QUOTED PASSAGE »
Not long after the article “Lucian Freud: the Analytical Eye” appeared, I succeeded Bruce Chatwin as the Sunday Times Magazine’s art adviser, an enjoyable perch, working alongside two old friends of Lucian, Francis Wyndham and Bruce Bernard, before moving to the Observer, where, as art critic, I remained for 23 years.
In that period the term “School of London”, proposed by the painter RB Kitaj and applied to associates of Bacon and Freud – among them Auerbach, Andrews, Leon Kossoff (and Kitaj) – became recognised as a tag useful for promotional reasons yet tiresome for those stuck with the label. It did at least signal a robust faith in the persistence of painting, its essential purpose being, in the widest and deepest sense, modern life portrayed.
In the light of this, Freud’s Large Interior W11 (after Watteau), the centrepiece in As of Now, a group exhibition I put together for the Peter Moores Foundation at the Walker Art Gallery Liverpool in 1983, came to be regarded as something of a frontispiece to the School of London. The idea of a painting of several people in the artist’s recently acquired Holland Park studio, all intimately related to him and not quite connecting with one another, was a take on Watteau, a nod to Courbet’s epic The Painter’s Studio and a demonstration of what could be accomplished on a large scale under generous skylights. Paintings of the outrageous and seemingly larger-than-life dressing-up artist Leigh Bowery followed not long after.
Lucian got into the habit of asking me, as he asked one or two others (primarily Auerbach), to come and take a look at each painting on the go, once it developed beyond the stage of being, obstetrically speaking, viable. These viewings were usually early morning, so as not to intrude on working hours. Obviously I knew that I was summoned not to comment, really, but to be a spare pair of eyes, prompting Lucian to peer forward for a closer look as though checking for nits. He would talk about creating air around his figures, insisting that every square inch was of equal importance. “Background” wasn’t to be unfocused, as in a photograph; it had to be worked at like all else, paint being the means of convincing the onlooker that such a thing as a picture had more solid an existence (and better prospects) than we ourselves, or any old mattress, say. Any painting not fully charged was liable to end up talkative, so to speak, not telling.
Breakfasts were included, baked meats (woodcock in season) and every so often deep-fried parsley.
These previews were part of what had become a busy, compartmented schedule. As David Dawson, his assistant from the early 90s onwards, put it, “Lucian packed a lot into a day.” There were forays at all hours, studio appointments day and night, and he was uneasy if sitters or visitors overlapped. More than once in the early 90s, Bowery passed me on the stairs, unrecognisable – that’s to say ultra ordinary – in anorak and wig.

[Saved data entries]
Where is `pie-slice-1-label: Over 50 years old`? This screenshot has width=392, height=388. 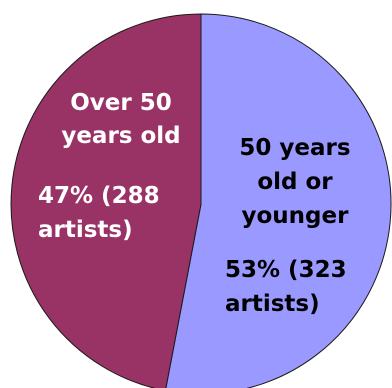 pie-slice-1-label: Over 50 years old is located at coordinates (120, 120).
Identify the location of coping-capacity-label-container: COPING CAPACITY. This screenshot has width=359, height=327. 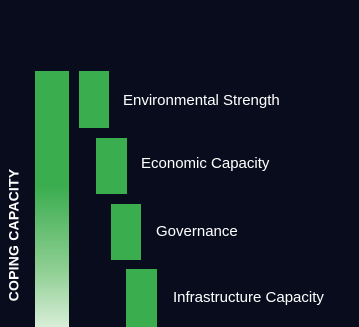
(13, 234).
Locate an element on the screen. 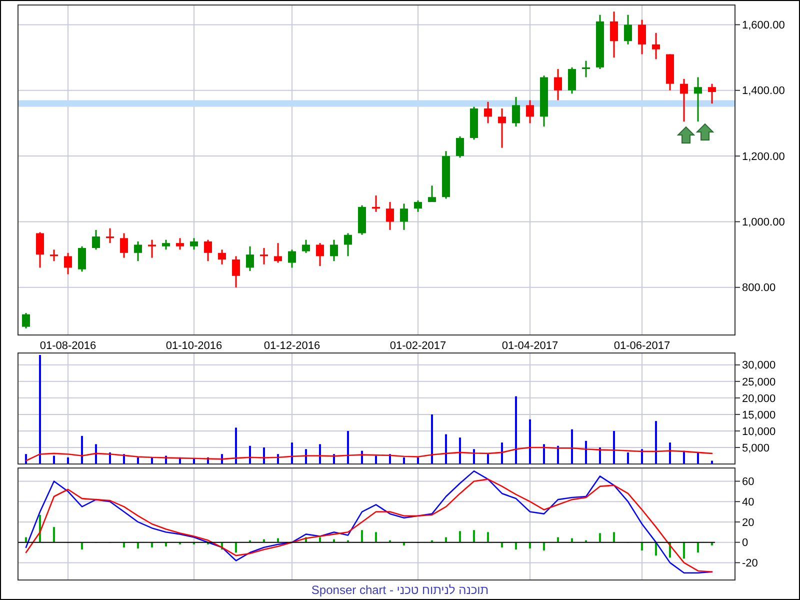  y-tick-label: 0 is located at coordinates (745, 544).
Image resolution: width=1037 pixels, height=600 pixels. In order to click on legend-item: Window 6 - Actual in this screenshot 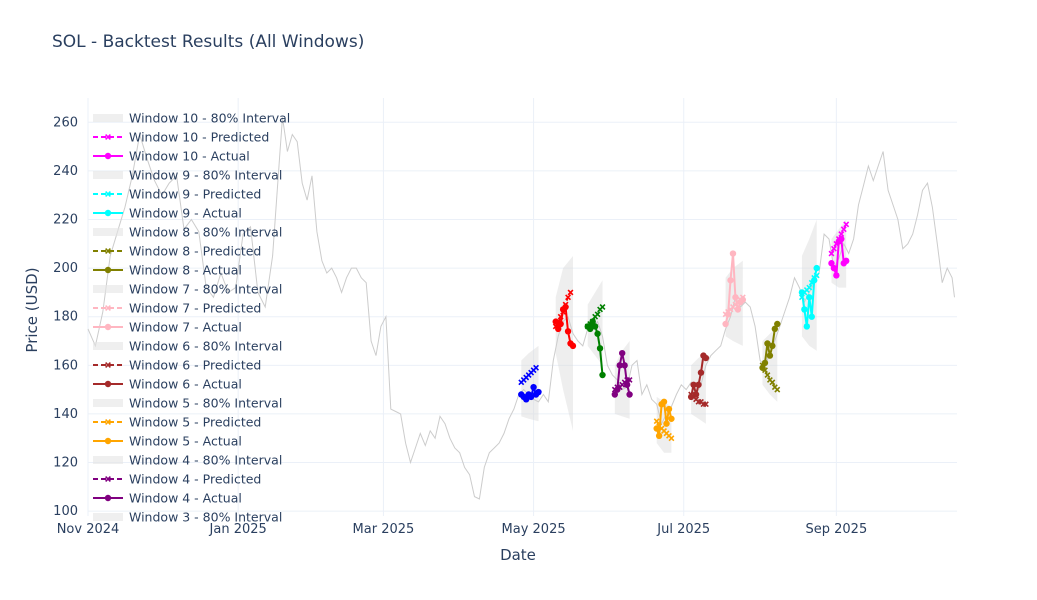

WORK ORDER 1 » Repeat the part of the passage on Lucian Freud between "Not long after the" and "for 23 years.", inclusive.
WORK ORDER 2 » In the passage on Lucian Freud, who proposed the term "School of London"?

RESPONSE 1 »
Not long after the article “Lucian Freud: the Analytical Eye” appeared, I succeeded Bruce Chatwin as the Sunday Times Magazine’s art adviser, an enjoyable perch, working alongside two old friends of Lucian, Francis Wyndham and Bruce Bernard, before moving to the Observer, where, as art critic, I remained for 23 years.

RESPONSE 2 » The painter RB Kitaj.